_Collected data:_
= = = = =

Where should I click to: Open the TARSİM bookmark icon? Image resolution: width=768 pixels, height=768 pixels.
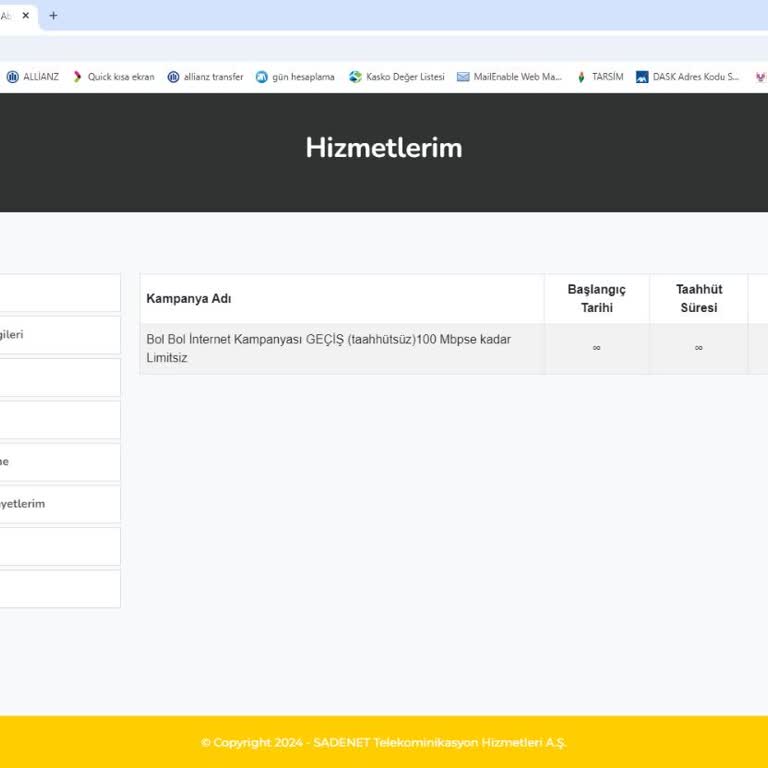(x=581, y=77)
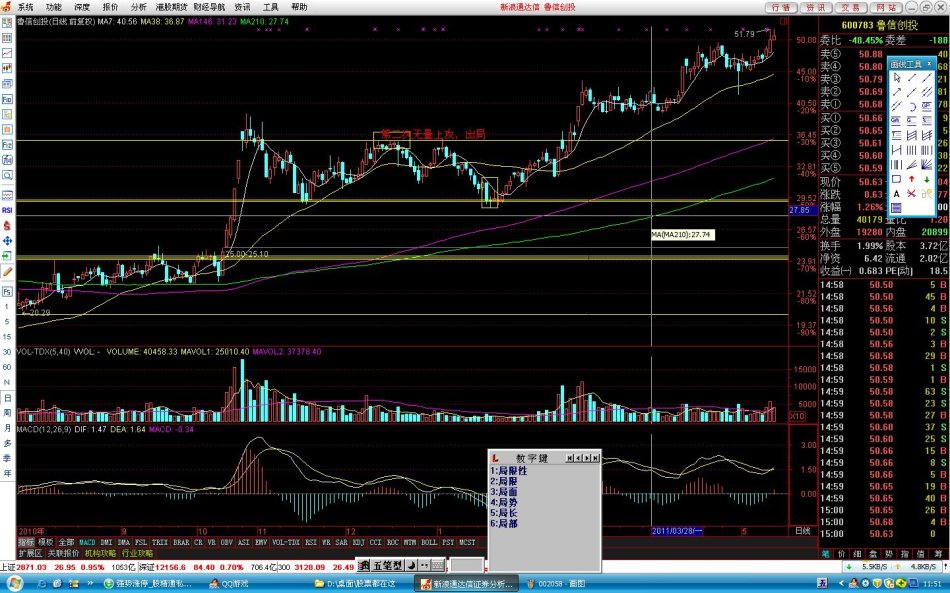Click the red X delete drawing tool
The width and height of the screenshot is (950, 593).
(912, 193)
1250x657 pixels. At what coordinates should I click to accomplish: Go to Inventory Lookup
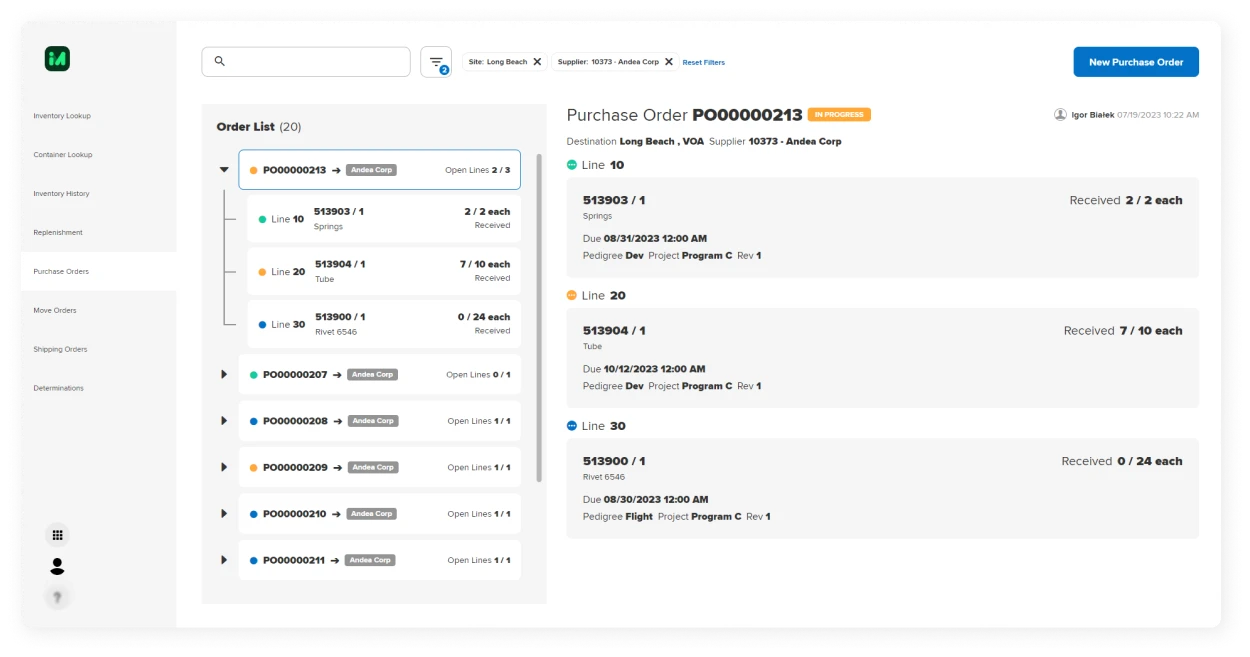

= = = = =

_Your objective:_
Leave the images aside and transcribe all entries exactly.

_Solution to this task:_
Where should I click to: Open the TARSİM bookmark icon? Image resolution: width=768 pixels, height=768 pixels.
(x=581, y=77)
Click the red X delete drawing tool
The width and height of the screenshot is (950, 593).
(912, 193)
1250x657 pixels. At what coordinates should I click to accomplish: Go to Inventory Lookup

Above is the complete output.